Y la abrazó y le dio un beso en la boca. Juan y Paula hicieron lo mismo. Paula lo hacía para darle celos a Mariano, a tal punto que se subió a su limusina y se retiró.

+++

Rato después, Fiorella tuvo una confrontación en su casa con Elvira, su mamá. Se había enterado por boca de todos de que estaba saliendo con un muchacho pobre y que se fue a una pollada... ¡Se enteró de su otra vida!

( Elvira )

—¡Esa es la educación que te he dado en esta casa! ¡Contesta! ¡Por qué te tienes que poner en ridículo ante los demás!

—¡Y eso es lo único que te importa! ¿Lo que diga la gente? ¡Qué hay de mí! ¡De mis sentimientos!

La madre le dio una tremenda bofetada a Fiorella, lanzándola contra el piso.

—¡No voy a tolerar esto! ¡Me voy de aquí! ¡Adiós!

Fiorella agarró sus cosas y se retiró de la casa, cerrando fuertemente la puerta. Su madre comenzó a angustiarse mientras pasaban las horas; le dijo a su marido que su hija se había ido, pero él no quiso ayudar a buscarla.

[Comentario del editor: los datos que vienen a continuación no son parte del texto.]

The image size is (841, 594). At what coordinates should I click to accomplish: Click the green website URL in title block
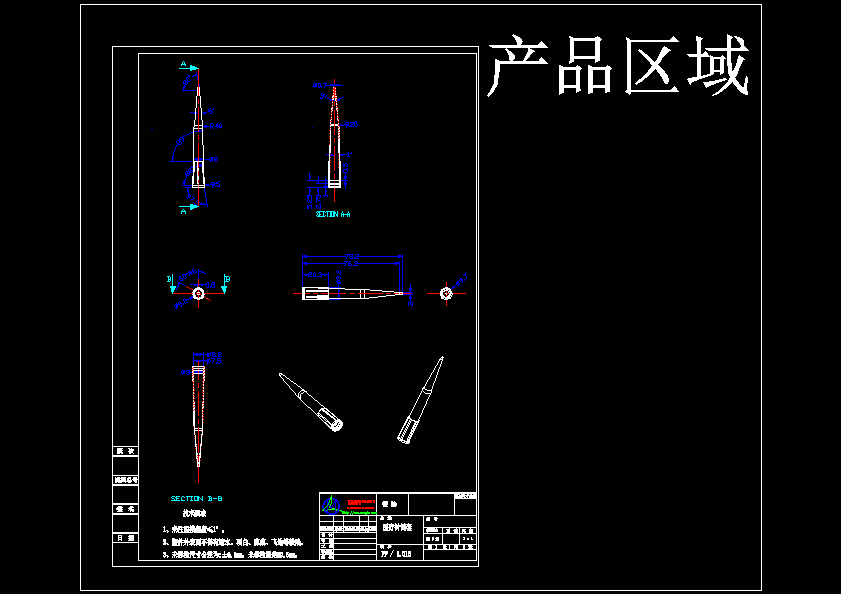click(358, 513)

—¿Y qué quieres que haga? ¡Es una recogida y una malagradecida! ¡Que se vaya y no vuelva más!

—No seas así. Te desconozco.

(* Fiorella *)

Ante la negativa de su marido, Elvira no tuvo otro remedio que buscar al verdadero padre de su hija... Enrique Cisneros. Fue Clara quien lo buscó. Cuando finalmente lo vio, parecía que el tiempo no hubiera pasado y lo abrazó fuertemente.

Por su parte, Fiorella, con su maletín de ropa, caminaba por las calles de Lima, cuidándose de los delincuentes, cuando de pronto vio el taxi de Ramón Augusto y se subió. No quería ir donde su tío Simón, así que prefirió ir donde Amanda y sus hijas, diciendo que se había quedado sin trabajo. Amanda, enternecida, la aceptó. Vanessa abrazó fuertemente a Amanda.